(Saved entries)
Content starts

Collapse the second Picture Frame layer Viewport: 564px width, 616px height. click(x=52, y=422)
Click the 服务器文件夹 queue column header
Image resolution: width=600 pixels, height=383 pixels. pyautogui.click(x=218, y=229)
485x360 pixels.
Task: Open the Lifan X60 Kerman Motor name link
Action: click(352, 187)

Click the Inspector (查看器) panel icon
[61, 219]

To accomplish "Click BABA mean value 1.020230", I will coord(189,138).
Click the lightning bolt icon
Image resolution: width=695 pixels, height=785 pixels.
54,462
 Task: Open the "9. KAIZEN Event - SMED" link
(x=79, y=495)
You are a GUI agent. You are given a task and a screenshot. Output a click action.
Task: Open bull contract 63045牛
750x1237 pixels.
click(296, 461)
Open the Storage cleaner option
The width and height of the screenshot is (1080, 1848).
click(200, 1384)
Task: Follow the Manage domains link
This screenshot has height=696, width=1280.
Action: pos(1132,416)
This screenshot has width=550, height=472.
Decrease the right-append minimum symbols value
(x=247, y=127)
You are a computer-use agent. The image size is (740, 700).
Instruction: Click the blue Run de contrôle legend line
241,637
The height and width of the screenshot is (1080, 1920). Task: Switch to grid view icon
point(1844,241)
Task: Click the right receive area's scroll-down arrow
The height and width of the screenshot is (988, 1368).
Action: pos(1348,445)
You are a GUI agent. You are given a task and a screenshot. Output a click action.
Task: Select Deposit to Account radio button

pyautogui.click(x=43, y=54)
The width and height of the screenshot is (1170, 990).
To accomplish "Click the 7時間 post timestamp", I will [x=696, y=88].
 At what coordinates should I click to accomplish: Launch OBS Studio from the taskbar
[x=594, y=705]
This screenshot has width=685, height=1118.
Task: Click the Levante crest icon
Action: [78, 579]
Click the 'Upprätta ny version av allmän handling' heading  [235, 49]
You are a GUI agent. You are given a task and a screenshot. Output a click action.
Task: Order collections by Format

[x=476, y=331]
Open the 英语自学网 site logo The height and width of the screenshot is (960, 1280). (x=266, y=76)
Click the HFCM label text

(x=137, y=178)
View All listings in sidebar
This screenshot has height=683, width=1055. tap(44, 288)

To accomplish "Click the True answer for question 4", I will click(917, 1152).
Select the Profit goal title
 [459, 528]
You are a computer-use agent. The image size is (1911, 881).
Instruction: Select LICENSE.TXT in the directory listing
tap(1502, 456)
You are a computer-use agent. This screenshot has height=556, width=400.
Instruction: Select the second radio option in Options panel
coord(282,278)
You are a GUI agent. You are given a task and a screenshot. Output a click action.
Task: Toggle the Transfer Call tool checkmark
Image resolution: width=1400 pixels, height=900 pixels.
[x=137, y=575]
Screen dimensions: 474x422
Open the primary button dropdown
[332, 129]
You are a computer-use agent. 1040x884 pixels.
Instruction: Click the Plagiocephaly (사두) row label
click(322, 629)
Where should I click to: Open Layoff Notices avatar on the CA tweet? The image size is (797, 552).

Content ends

**Your instructions**. Which lines of the records contain the word "computer"? Copy each of them.

**The answer**.
You are a computer-use agent. The image size is (740, 700).
You are a computer-use agent. The image size is (1911, 881).
You are a computer-use agent. This screenshot has height=556, width=400.
You are a computer-use agent. 1040x884 pixels.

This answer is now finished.